Dr Pera "İnsanların bunu Frankeştayn tıbbı olarak gördüğünün farkındayım, ama bu hayali ya da küçük bir sağlık sorunu değil; kısırlık bütün hayatı etkiliyor. Cinsel birleşme yoluyla bebek yapmak çok basit bir karar belki, ama herkes yapamıyor." dedi.
Fakat Dr Pera'nın Kök Hücre Biyolojisi ve Yenileyici Tıp Enstitüsü'nde olduğu gibi araştırma amacıyla embriyona ait kök hücre kullanımı, embriyoların tahribata uğraması nedeniyle tartışmalı bir konu.
Laboratuvarda üretilecek kuşaklar
Dr Pera'nın laboratuvarında tüp bebek (IVF) girişimlerinden arta kalan embriyolar kullanılıyor.
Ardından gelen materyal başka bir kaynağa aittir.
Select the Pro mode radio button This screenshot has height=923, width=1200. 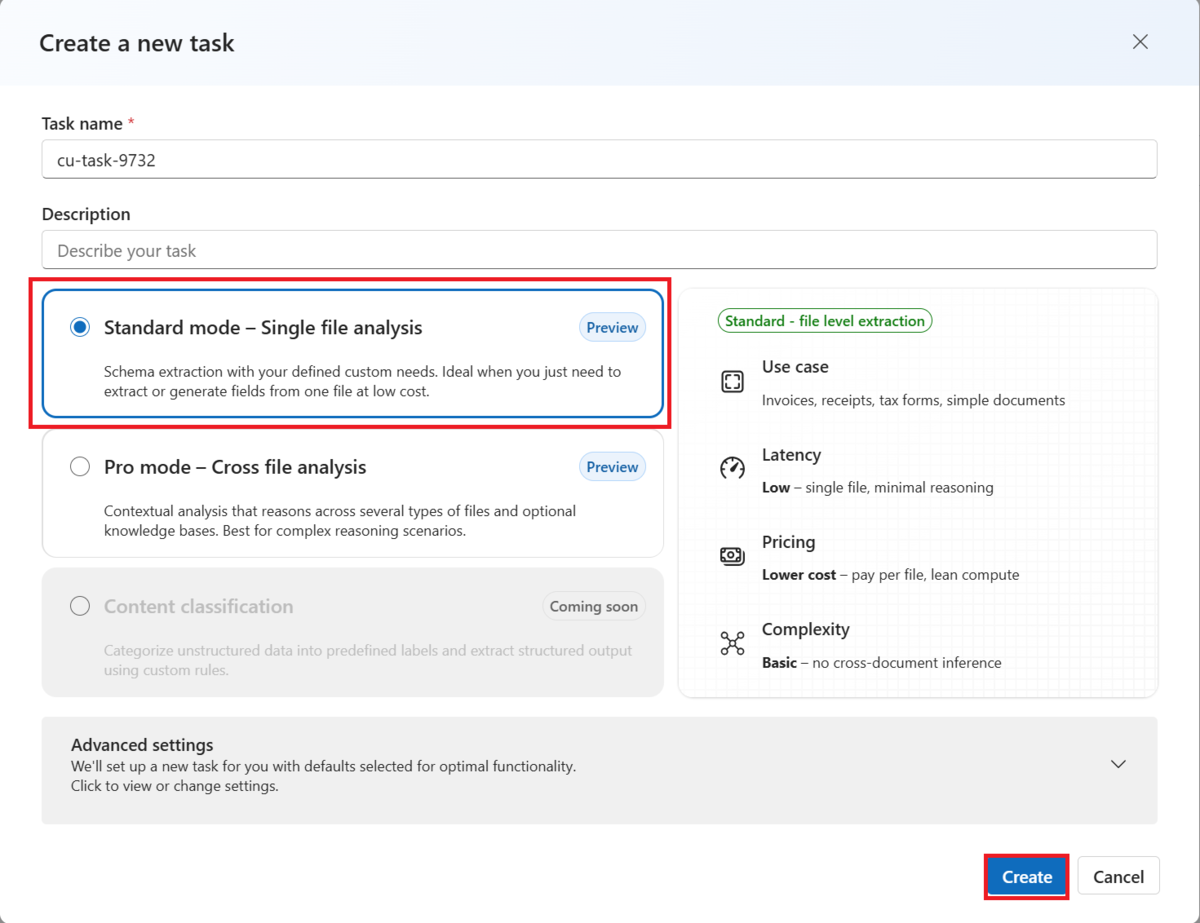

Kök hücreler vücutta herhangi bir hücreye evrilerek çoğalabiliyor. Laboratuvarda yumurta üretimi de bugün tüp bebek tedavisi gibi ana tedavi bileşenlerinden biri haline gelebilir.
Dr Pera, ABD'de her yıl IVF sonucu 1-1,5 milyon embriyo oluşturulduğunu, bunun 500 bininin atıldığını, bunlar içinden 500'ünün ise araştırma amacıyla kullanıldığını söylüyor.
Dr Pera "İnsanlar o 500 bin hakkında değil de 500 embriyo hakkında kaygı güdüyor." dedi.
Japonya'da yapılan araştırmada ilk kez kök hücre kullanarak bir memeli canlı üretildi.
Kyoto Üniveritesi'ndeki araştırmacılar laboratuvarda sperm ve yumurta üreterek bunlardan nasıl sağlıklı bir embriyo oluşturulacağını gösterdiklerini belirtiyor.
Japon araştırmasının kendilerine canlılık kattığını belirten Dr Pera "Biz de insan sistemi üzerinde durarak aynı şeyi yapmaya, sağlıklı yumurta ve sperm üretmeye çalışıyoruz." dedi.
Hamilelikte yaş sınırı
Embriyonik kök hücrelerden sperm ve yumurta üretme yoluyla bilim insanları üreme süreci ve embriyolar hakkında daha fazla bilgi sahibi olmayı umuyor.
Bu yöntemle çocuk sahibi olmak için kısır çiftlere yeni olanaklar sağlanabilir.
Pera'nın laboratuvarı daha önce "ilkel" sperm ve yumurta üretebilmişti; ancak insanın üremesinde kullanılabilecek kalitede hücre üretilemiyor henüz.
Dr Pera, "Hücrelerde bazı hatalar var. Kök hücre biyolojisi ve yenileyici tıpta çoğu uygulama, kardiak onarımında olduğu gibi, yığın halinde hücre üretimi doğrultusundadır." diyor ve ekliyor:
"Biz ise mükemmel nitelikte tek bir hücre üretmeye çalışıyoruz. Herhangi bir genomda ufak bir hata çocukta büyük hastalıklara yol açabilir. Farede hata riskini göze alıp ürettiğiniz hücreyi yumurtaya enjekte ederek ne tür sonuç doğurduğuna bakabilirsiniz. Ama kadında bunu yapmak mümkün değil."
Deneyler başarılı olursa teknoloji sayesinde kadınların üreme yaşı oldukça ileriye çekilebilir.
Böylece kariyer ya da kanser tedavisi gibi nedenlerle çocuk yapmayı ertelemiş kadınlar bu teknolojiden yararlanabilir.
Ancak burada da etik bir soru devreye giriyor: Hangi yaşta kadının hamile kalması için çok geç olduğuna kim karar verecek?
Dr Pera, birçok ülkede kadının hamileliği sağlıklı bir şekilde devam ettirmesini gözeten bir yaş sınırı olduğunu, bebek taşımanın kalbe yük bindiren zor bir iş olduğunu belirtiyor.